Linking Geocoded Data from the Private Sector to Federal Data
As noted throughout this chapter, only very limited data on race and ethnicity are typically collected in private-sector health care information systems. Implementation of this report’s recommendations would greatly enhance the data infrastructure available for understanding and eliminating disparities. However, if these recommendations cannot be implemented such that high-quality data are produced, linking aggregate-level data on race, ethnicity, SEP, and language use may be needed to bridge the gaps. In general, provider, hospital, and insurance claim forms contain the claimant’s address. The Bureau of the Census provides aggregated data on race, ethnicity, and SEP for census geographical units (Zip Code tabulation areas, tracts, or block groups), and these aggregated data, when geographically linked with data from private-sector records, can be used as proxies for individual data on race, ethnicity, or SEP.
Two technical issues are critical to implementation of such linkages. First, software must be used to link addresses to census geographical units. Second, census data must be linked to the addresses, with suitable protections for confidentiality. If the data will be disseminated beyond the plan for research purposes, the second step requires special care because the
precise combination of values of the sociodemographic variables might identify the subject’s geographical area and thus pose a risk of disclosure of confidential information about individual plan members. Methods have been developed for masking such data by rounding and/or adding random noise. Such masked data sets can be analyzed with appropriate corrections for the effects of masking. But development of the specific procedures and parameters required to implement data masking requires particular statistical expertise that is not likely to be found within health insurers. Considerable resources would be required to accomplish it. Furthermore, a uniform procedure should be followed so that data will be comparable across the private-sector units generating the data.
DHHS could greatly facilitate the routine generation of high-quality, uniform, and nondisclosing geographically linked data sets by providing a linking service that could be used by private- and public-sector health care organizations. Such a service could be administered, for example, through a Web site. An organization would anonymously submit a file containing member addresses and would receive in return a file of masked geographical variables at several levels. Although geocoding is an imperfect process, typically 85 percent of addresses in a health care file might be geocoded down to the block group level; cases that cannot be geocoded might be either imputed or analyzed using variables aggregated to higher levels of geography.

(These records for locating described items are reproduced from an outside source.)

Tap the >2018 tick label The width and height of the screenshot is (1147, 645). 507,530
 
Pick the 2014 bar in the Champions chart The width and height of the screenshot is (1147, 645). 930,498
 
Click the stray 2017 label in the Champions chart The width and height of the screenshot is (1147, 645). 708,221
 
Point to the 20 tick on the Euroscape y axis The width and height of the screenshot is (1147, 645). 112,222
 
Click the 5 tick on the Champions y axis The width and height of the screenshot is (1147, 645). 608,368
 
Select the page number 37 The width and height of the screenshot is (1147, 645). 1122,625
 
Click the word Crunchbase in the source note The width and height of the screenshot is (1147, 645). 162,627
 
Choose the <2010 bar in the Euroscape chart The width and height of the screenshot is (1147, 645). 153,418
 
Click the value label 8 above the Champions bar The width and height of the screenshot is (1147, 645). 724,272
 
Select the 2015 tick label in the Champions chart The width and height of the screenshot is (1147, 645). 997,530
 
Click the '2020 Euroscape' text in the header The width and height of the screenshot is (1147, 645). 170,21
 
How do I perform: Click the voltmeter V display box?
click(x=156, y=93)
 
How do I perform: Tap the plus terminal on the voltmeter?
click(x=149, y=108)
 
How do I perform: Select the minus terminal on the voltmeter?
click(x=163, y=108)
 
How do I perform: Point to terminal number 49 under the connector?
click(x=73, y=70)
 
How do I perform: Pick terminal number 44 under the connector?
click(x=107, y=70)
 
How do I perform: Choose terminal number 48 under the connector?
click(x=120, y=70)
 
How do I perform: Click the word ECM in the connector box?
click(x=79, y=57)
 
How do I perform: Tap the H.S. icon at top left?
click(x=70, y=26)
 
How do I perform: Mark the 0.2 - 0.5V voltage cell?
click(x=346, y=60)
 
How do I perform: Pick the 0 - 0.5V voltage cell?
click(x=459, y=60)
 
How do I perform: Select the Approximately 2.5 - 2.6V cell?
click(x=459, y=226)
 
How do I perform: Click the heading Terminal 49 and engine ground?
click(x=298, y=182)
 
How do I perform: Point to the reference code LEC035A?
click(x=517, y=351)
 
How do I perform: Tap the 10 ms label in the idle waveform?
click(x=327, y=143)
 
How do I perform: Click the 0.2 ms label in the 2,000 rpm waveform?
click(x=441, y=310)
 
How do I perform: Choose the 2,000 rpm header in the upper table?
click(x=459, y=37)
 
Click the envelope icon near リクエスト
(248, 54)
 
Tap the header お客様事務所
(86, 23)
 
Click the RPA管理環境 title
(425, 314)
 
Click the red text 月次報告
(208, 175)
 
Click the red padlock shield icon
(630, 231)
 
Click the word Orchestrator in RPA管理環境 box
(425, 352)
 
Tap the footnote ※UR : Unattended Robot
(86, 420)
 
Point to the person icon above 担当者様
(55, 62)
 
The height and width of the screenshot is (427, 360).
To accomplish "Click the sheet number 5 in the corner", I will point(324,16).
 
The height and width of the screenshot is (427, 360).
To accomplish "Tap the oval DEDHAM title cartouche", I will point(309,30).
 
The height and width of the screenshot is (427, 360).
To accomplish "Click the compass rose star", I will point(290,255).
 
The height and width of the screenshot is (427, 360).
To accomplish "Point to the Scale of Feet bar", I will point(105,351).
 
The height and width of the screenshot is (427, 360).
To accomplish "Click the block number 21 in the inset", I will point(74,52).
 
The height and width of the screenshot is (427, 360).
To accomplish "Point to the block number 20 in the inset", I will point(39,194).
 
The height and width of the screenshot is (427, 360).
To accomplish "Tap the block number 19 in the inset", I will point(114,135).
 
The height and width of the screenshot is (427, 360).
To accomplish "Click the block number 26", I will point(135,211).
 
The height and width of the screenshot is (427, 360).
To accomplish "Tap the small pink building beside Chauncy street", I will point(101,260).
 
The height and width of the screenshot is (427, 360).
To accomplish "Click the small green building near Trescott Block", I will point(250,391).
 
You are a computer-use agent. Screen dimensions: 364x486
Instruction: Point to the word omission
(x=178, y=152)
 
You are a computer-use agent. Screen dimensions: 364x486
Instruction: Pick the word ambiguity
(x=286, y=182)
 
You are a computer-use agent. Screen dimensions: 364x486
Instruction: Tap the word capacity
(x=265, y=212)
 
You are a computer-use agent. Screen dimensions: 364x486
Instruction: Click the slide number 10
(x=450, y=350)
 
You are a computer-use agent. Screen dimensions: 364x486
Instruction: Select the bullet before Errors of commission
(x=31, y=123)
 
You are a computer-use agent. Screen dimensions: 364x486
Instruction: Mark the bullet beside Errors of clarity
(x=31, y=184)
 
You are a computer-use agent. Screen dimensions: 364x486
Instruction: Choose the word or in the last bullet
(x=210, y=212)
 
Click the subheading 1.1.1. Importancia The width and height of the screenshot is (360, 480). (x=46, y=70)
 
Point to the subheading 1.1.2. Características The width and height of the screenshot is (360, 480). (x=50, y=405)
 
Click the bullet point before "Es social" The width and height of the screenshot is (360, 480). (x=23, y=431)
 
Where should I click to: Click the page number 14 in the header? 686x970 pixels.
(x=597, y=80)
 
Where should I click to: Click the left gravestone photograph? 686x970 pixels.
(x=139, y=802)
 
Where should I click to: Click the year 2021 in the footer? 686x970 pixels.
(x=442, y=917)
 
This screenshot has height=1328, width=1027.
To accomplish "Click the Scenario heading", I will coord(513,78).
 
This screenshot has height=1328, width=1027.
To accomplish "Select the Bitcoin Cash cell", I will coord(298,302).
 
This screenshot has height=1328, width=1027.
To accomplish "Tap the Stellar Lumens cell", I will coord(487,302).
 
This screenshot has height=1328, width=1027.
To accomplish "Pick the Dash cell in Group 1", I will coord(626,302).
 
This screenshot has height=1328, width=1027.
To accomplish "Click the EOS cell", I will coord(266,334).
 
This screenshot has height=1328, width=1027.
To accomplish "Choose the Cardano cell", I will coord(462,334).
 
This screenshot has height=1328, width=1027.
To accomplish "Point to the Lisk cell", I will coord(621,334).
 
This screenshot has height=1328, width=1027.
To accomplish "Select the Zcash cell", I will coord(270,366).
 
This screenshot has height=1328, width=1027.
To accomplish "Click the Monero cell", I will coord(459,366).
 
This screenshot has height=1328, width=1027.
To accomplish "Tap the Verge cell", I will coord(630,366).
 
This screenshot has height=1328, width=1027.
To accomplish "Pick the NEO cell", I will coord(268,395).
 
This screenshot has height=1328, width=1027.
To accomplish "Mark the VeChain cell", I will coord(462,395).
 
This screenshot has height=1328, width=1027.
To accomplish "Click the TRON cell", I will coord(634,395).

The greatest expertise in the federal government for solving the problems involved in establishing such a service resides in the Bureau of the Census. Within DHHS, the NCHS has been a leader in dealing with confidentiality issues. Alternatively, a private-sector vendor with the necessary geocoding expertise could be recruited, although such vendors do not typically deal with the related confidentiality issues.
RECOMMENDATION 6-3: DHHS should establish a service that would geocode and link addresses of patients or health plan members to census data, with suitable protections of privacy, and make this service available to facilitate development of geographically linked analytic data sets.